(Stored data)
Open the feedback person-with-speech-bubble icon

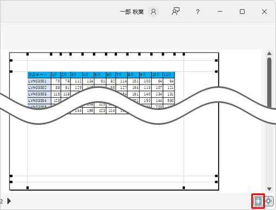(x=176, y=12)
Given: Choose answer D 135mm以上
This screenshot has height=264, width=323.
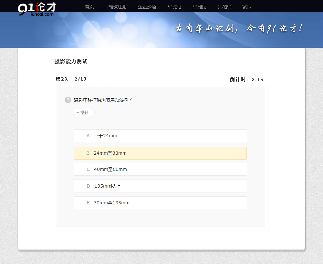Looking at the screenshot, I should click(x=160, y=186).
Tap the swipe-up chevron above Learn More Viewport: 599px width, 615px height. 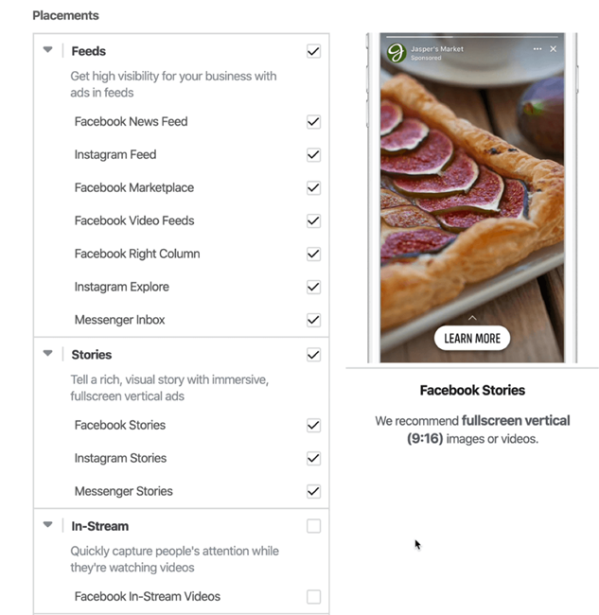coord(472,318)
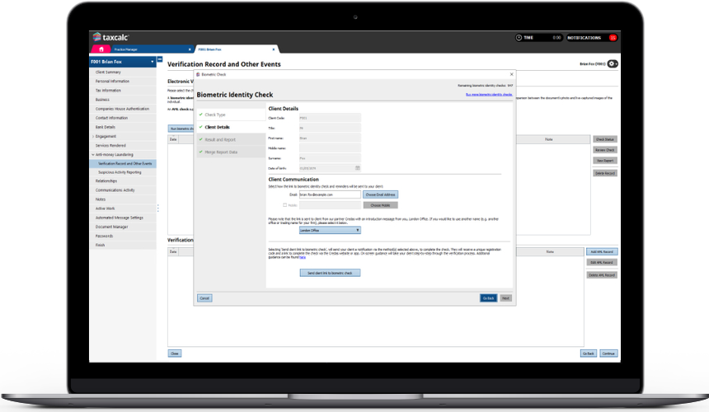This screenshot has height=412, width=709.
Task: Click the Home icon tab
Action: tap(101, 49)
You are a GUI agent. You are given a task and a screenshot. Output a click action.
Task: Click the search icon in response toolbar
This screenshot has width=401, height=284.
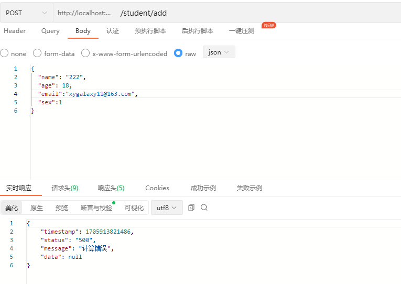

The problem:
Exact copy, pictures omitted: every line from the one holding "Task: Click the search" through the last line of the data above, and nothing else.

Written response:
Task: Click the search icon in response toolbar
This screenshot has width=401, height=284.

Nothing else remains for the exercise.